- PROVIDED PASSAGE:
------------------------------------
For the reasons discussed below, we conclude that under the CRA the VA memorandum is not a “rule” that needs to be submitted to Congress.
Rules Subject to Congressional Review
Chapter 8 of title 5, United States Code, entitled “Congressional Review of Agency Rulemaking,” is designed to keep Congress informed about the rulemaking activities of federal agencies and to allow for congressional review of rules.  The requirements of chapter 8 take precedence over any other provision of law.  5 U.S.C. 806(a).
Section 801(a)(1) provides that before a rule becomes effective, the agency promulgating the rule must submit to each House of Congress and to the Comptroller General a report containing:
         “(i) a copy of the rule;
         “(ii) a concise general statement relating to the rule, including whether
                 it is a major rule; and
         “(iii) the proposed effective date of the rule.”
On the date the report is submitted, the agency also must submit to the Comptroller General and make available to each House of Congress certain other documents, including a cost-benefit analysis, if any, and agency actions relevant to the Regulatory Flexibility Act, 5 U.S.C. 601 et seq., and the Unfunded Mandates Reform Act of 1995, 5 U.S.C. 202 et seq., and any other relevant information or requirements under any other legislation or any relevant executive orders.  5 U.S.C. 801(a)(1)(B)(i)-(iv).
Once a rule is submitted in accordance with section 801(a)(1), special procedures for congressional consideration of a joint resolution of disapproval are available for a period of 60 session days in the Senate or 60 legislative days in the House.  5 U.S.C. 802.  These time periods can be extended upon a congressional adjournment.  5 U.S.C. 801(d)(1).
Section 804(3) provides that for purposes of chapter 8, with some exclusions, the term “rule” has the same meaning given the term in 5 U.S.C. 551(4), which defines rules subject to the Administrative Procedure Act (APA).  The APA definition of a “rule” is as follows:
“the whole or part of an agency statement of general or particular applicability and future effect designed to implement, interpret, or prescribe law or policy or describing the organization, procedure, or practice requirements of an agency and includes the approval or prescription for the future of rates, wages, corporate or financial structures or reorganizations thereof, prices, facilities, appliances, services or allowances therefor or of valuations, costs, or accounting, or practices bearing on any of the foregoing….”
------------------------------------
- DATA PROVIDED:
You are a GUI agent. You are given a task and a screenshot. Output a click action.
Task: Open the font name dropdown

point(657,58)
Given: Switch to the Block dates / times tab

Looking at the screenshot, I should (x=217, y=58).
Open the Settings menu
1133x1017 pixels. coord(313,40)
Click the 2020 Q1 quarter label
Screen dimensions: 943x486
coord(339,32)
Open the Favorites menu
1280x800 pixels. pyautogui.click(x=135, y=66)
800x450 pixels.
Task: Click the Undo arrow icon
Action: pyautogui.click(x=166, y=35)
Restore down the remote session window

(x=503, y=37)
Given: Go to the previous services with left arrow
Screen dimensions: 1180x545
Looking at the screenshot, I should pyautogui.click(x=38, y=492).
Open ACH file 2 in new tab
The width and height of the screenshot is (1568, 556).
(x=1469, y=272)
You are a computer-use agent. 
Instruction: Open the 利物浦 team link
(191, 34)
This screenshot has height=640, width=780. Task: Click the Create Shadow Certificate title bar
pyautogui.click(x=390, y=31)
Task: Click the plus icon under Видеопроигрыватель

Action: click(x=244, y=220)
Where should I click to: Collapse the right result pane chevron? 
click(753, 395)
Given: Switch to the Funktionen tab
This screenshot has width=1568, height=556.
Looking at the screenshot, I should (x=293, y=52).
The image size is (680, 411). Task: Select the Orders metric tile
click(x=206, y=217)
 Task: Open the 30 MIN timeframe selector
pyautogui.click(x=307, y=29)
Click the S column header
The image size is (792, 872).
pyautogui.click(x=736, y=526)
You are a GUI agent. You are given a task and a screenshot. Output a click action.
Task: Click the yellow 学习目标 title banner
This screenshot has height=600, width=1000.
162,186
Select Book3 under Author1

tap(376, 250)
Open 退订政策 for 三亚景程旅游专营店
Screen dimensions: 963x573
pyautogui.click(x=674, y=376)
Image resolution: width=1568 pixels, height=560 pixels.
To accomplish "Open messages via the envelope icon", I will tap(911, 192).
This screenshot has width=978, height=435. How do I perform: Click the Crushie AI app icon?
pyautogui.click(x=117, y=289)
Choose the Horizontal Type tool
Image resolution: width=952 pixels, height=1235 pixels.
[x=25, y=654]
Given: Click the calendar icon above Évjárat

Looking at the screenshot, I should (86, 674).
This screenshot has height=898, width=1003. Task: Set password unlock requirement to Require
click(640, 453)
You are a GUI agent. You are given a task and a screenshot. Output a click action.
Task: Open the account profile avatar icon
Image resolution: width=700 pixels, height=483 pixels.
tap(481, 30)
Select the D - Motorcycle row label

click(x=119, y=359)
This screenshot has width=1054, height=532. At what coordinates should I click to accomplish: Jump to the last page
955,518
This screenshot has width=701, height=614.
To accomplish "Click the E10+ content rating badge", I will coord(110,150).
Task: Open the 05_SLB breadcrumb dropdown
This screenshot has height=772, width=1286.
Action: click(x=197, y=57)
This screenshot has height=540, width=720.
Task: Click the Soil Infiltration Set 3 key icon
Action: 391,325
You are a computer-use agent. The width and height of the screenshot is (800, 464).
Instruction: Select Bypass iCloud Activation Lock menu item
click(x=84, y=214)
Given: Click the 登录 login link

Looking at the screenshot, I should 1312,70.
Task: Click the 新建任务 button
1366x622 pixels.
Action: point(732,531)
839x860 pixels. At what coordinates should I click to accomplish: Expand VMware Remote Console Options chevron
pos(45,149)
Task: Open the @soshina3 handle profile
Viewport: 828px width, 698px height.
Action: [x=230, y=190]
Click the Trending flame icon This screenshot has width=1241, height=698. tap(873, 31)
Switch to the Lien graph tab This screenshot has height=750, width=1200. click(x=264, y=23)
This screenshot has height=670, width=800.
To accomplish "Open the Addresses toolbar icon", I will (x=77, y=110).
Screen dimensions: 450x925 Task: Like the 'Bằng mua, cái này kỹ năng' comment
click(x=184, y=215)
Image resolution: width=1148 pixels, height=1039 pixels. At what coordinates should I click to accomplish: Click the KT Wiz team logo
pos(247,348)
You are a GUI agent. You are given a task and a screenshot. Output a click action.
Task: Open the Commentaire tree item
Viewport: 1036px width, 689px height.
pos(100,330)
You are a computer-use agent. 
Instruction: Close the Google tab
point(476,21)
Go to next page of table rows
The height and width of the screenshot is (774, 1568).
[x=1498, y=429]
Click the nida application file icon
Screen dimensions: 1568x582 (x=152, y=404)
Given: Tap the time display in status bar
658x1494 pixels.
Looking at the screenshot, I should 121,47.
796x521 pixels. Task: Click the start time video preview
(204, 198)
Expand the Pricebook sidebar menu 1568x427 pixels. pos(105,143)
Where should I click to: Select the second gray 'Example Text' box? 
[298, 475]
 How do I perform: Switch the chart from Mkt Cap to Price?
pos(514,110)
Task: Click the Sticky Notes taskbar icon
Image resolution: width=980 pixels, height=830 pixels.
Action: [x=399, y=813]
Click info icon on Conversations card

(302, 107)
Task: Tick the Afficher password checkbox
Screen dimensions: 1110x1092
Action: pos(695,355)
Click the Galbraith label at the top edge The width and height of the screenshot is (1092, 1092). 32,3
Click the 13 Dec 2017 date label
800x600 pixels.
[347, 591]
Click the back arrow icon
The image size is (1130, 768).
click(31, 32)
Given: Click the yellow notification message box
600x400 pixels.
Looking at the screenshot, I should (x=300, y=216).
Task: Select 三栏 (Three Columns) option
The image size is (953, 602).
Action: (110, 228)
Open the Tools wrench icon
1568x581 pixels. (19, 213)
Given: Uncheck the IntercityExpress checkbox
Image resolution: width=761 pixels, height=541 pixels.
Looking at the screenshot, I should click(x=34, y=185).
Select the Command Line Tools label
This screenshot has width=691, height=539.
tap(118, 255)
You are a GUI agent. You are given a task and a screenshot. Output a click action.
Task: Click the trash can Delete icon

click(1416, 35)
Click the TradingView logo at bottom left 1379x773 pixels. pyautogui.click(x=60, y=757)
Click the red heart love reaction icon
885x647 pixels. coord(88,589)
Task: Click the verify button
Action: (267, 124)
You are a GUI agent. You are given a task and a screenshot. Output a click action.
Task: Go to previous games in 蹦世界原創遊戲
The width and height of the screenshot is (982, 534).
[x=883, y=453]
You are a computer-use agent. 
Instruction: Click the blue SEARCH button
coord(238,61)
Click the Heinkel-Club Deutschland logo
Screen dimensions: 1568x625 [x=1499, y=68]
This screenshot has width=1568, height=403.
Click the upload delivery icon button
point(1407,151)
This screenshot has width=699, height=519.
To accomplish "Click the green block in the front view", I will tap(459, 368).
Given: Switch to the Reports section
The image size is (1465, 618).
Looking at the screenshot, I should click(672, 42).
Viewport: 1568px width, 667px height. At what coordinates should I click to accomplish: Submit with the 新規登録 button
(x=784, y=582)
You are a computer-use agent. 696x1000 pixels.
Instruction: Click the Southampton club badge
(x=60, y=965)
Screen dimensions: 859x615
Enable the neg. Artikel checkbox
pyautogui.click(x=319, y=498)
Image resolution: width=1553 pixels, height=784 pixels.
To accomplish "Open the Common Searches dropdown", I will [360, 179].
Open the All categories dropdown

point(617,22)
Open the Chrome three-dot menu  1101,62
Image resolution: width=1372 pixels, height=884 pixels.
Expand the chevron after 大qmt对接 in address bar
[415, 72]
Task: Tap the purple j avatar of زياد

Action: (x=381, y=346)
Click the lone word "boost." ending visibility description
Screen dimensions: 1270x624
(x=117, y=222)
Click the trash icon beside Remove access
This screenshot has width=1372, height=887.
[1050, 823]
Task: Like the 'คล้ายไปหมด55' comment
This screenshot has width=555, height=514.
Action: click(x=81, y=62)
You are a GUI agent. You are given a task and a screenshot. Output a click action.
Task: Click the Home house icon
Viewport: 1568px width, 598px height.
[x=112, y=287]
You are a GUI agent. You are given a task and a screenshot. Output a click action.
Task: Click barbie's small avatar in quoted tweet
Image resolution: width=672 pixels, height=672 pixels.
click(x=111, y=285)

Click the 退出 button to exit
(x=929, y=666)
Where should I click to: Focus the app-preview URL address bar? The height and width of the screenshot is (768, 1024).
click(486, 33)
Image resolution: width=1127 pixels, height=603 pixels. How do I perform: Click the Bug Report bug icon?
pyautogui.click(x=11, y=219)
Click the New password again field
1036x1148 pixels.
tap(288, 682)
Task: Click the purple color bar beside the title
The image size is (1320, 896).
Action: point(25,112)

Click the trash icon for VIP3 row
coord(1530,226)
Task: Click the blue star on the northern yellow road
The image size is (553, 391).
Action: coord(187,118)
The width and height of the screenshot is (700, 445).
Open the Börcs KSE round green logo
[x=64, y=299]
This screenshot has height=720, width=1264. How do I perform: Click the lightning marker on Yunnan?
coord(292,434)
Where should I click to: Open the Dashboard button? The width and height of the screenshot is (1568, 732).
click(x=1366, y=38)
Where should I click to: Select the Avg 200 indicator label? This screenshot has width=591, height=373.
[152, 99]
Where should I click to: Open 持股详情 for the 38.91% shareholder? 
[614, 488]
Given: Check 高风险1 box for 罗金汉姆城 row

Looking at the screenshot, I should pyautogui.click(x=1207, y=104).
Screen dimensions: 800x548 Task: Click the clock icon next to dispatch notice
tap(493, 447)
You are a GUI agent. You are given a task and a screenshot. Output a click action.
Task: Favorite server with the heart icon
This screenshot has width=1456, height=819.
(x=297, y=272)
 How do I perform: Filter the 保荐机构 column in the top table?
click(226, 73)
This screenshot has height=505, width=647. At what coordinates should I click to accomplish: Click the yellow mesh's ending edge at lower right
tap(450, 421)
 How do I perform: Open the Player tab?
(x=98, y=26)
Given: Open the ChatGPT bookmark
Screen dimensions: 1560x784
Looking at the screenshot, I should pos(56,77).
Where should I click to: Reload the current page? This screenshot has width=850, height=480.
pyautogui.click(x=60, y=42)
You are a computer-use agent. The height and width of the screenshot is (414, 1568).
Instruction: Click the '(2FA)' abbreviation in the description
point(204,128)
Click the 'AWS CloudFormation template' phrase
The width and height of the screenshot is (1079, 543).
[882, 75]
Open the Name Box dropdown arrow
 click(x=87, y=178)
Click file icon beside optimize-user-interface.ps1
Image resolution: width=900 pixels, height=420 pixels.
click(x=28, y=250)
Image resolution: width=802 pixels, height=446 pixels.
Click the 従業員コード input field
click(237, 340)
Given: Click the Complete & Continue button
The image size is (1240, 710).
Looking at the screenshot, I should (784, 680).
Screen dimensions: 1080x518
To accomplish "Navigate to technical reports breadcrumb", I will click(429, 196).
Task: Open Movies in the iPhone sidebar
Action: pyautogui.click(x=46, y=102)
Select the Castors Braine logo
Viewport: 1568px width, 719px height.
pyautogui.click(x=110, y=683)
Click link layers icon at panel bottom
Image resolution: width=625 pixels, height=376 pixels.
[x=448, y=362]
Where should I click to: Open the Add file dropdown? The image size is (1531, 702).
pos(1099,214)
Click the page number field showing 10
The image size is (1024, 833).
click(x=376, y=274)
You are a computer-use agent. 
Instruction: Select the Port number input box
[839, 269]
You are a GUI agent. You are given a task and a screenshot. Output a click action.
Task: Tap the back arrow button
------------------------------------
- AIM OF THE TASK: In the passage on congressional review of agency rulemaking, how long are the special procedures for considering a joint resolution of disapproval available once a rule is submitted?

- REPLY: They are available for 60 session days in the Senate or 60 legislative days in the House.